Tim Malleau, ArtSci ‘00 was one of them.
“This is on par with everything that Queen’s does. They never once got my address or email right in the Who’s Where… It doesn’t come as any surprise that they didn’t get this right,” he said.
For his part, Ben Arkin, last year’s co-editor of the Tricolour along with David Aaron, has issued a “full apology” to all of the graduates affected.
“I want to offer a full apology to all students who had erroneous information. Its quite a big inconvenience and I wouldn’t want it to happen to me… The real problem is that there’s nothing we could do.”
According to Arkin, the problems stemmed from faulty translation of information from Life Touch Photographers and Friesenss, the yearbook’s publisher — which the staff became aware of three days before publication.
“When the graduates get their photos taken they’re required to enter their faculties and program into codes… For whatever reason they translated into the wrong names.”
Arkin also said that one of the reasons the faulty information went to the printer was because their number one priority was getting the yearbook out on time.

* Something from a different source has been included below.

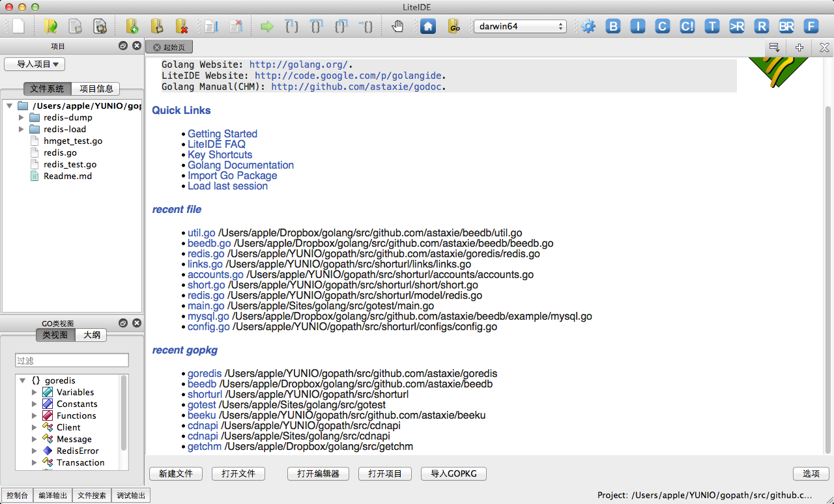The height and width of the screenshot is (504, 834).
Task: Click the BR build and run icon
Action: 786,27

He explained that it is a decision he wouldn’t change.
“It all looks different in looking back [but] I wouldn’t have done anything different in these circumstances because we thought the problem was under control with the publisher… We thought they would be fixed and when they weren’t it was too late… We won’t make the same mistake.”
Arkin stressed that problems with Life Touch have spanned several publications and that last year’s staff threatened to pull out of the contract because of the extent of the problems.

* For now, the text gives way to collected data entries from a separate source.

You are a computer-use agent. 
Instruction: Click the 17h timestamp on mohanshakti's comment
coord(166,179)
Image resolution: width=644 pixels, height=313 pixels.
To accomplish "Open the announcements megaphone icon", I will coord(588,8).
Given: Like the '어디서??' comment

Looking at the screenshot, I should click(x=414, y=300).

“The yearbook has, on several occasions, gone over our contract for photography and gone to the vice-president of the company and told him that if they didn’t get their act together we were taking our business elsewhere… [Since that time] they’ve shown real progress and really made an effort to get it right.” AMS Media and Services Director Anja Eyer, who oversees the operation of the Tricolour, has remained sidelined on the issue.

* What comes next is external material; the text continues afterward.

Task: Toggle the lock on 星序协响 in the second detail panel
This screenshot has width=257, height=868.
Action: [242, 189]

“I don’t know why it happened but I obviously know that it did happened… I don’t know the inner workings of the yearbook,” she said.
Incoming co-editors Nadra Ginting and Sharon Bala are already working on a new strategy to avoid last year’s problems.
“On September 21 we’re meeting the Life Touch rep. This year there’s a rep right in Kingston that can handle student problems [and] we’re sitting down with the rep from Friesenss to hash out how problems happened last year and what we can do to avoid them,” said Ginting.
Bala added that the Tricolour staff is working on an additional step for grads, requiring them to verify the faculty and degree information submitted to Life Touch – before it goes to the publisher.
For Malleau, it’s an important change.
“The incoming yearbook committee should do something about this for next year as there’s going to be about 200 students graduating in geography and it’s important to get this information right… Our final memory of Queen’s is in that book.”